Please write out the data that follows, word for word.

SOURCE MATERIAL Block Start

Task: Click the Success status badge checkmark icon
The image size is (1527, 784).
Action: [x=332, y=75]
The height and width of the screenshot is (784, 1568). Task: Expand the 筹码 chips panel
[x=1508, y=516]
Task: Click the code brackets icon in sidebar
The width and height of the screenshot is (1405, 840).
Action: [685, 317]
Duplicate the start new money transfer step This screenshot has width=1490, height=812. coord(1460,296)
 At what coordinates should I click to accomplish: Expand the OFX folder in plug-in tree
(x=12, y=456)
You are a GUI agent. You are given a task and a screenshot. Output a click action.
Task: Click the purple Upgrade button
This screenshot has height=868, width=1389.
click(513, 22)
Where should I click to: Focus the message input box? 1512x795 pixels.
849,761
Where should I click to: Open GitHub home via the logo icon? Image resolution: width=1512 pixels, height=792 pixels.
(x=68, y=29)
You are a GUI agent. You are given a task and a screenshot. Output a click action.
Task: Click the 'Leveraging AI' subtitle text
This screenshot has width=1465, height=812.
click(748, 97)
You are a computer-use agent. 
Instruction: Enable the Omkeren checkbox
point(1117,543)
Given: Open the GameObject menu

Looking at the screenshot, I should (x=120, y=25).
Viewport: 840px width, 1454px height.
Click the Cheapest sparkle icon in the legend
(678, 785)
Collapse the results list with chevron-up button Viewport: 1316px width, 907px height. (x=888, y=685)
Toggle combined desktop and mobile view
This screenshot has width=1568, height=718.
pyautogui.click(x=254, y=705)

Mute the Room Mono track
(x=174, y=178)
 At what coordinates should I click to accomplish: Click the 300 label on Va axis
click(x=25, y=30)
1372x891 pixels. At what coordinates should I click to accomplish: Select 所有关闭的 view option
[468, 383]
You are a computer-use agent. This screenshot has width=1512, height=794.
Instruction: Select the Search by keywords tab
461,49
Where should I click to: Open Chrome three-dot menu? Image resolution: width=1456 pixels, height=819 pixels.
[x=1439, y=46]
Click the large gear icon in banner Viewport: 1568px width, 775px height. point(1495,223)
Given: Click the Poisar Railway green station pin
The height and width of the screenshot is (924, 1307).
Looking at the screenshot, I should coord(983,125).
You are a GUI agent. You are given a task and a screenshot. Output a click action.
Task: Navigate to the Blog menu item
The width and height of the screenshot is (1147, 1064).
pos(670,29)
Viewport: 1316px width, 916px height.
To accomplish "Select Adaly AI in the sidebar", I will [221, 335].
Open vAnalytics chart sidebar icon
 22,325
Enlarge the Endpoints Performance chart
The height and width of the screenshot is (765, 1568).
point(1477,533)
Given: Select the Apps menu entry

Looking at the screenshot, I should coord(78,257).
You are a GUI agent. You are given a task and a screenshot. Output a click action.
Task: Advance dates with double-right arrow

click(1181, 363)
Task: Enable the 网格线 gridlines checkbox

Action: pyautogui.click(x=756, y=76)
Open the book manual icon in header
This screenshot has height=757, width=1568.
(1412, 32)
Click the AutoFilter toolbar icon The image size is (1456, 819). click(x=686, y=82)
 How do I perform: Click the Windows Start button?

SOURCE MATERIAL Block End

EXERCISE RESPONSE:
Task: Click the Success status badge checkmark icon
The image size is (1527, 784).
Action: [x=332, y=75]
The height and width of the screenshot is (784, 1568). Task: Expand the 筹码 chips panel
[x=1508, y=516]
Task: Click the code brackets icon in sidebar
The width and height of the screenshot is (1405, 840).
Action: [685, 317]
Duplicate the start new money transfer step This screenshot has width=1490, height=812. coord(1460,296)
 At what coordinates should I click to accomplish: Expand the OFX folder in plug-in tree
(x=12, y=456)
You are a GUI agent. You are given a task and a screenshot. Output a click action.
Task: Click the purple Upgrade button
This screenshot has height=868, width=1389.
click(513, 22)
Where should I click to: Focus the message input box? 1512x795 pixels.
849,761
Where should I click to: Open GitHub home via the logo icon? Image resolution: width=1512 pixels, height=792 pixels.
(x=68, y=29)
You are a GUI agent. You are given a task and a screenshot. Output a click action.
Task: Click the 'Leveraging AI' subtitle text
This screenshot has width=1465, height=812.
click(748, 97)
You are a computer-use agent. 
Instruction: Enable the Omkeren checkbox
point(1117,543)
Given: Open the GameObject menu

Looking at the screenshot, I should (x=120, y=25).
Viewport: 840px width, 1454px height.
Click the Cheapest sparkle icon in the legend
(678, 785)
Collapse the results list with chevron-up button Viewport: 1316px width, 907px height. (x=888, y=685)
Toggle combined desktop and mobile view
This screenshot has width=1568, height=718.
pyautogui.click(x=254, y=705)

Mute the Room Mono track
(x=174, y=178)
 At what coordinates should I click to accomplish: Click the 300 label on Va axis
click(x=25, y=30)
1372x891 pixels. At what coordinates should I click to accomplish: Select 所有关闭的 view option
[468, 383]
You are a computer-use agent. This screenshot has width=1512, height=794.
Instruction: Select the Search by keywords tab
461,49
Where should I click to: Open Chrome three-dot menu? Image resolution: width=1456 pixels, height=819 pixels.
[x=1439, y=46]
Click the large gear icon in banner Viewport: 1568px width, 775px height. point(1495,223)
Given: Click the Poisar Railway green station pin
The height and width of the screenshot is (924, 1307).
Looking at the screenshot, I should coord(983,125).
You are a GUI agent. You are given a task and a screenshot. Output a click action.
Task: Navigate to the Blog menu item
The width and height of the screenshot is (1147, 1064).
pos(670,29)
Viewport: 1316px width, 916px height.
To accomplish "Select Adaly AI in the sidebar", I will [221, 335].
Open vAnalytics chart sidebar icon
 22,325
Enlarge the Endpoints Performance chart
The height and width of the screenshot is (765, 1568).
point(1477,533)
Given: Select the Apps menu entry

Looking at the screenshot, I should coord(78,257).
You are a GUI agent. You are given a task and a screenshot. Output a click action.
Task: Advance dates with double-right arrow

click(1181, 363)
Task: Enable the 网格线 gridlines checkbox

Action: pyautogui.click(x=756, y=76)
Open the book manual icon in header
This screenshot has height=757, width=1568.
(1412, 32)
Click the AutoFilter toolbar icon The image size is (1456, 819). click(x=686, y=82)
 How do I perform: Click the Windows Start button?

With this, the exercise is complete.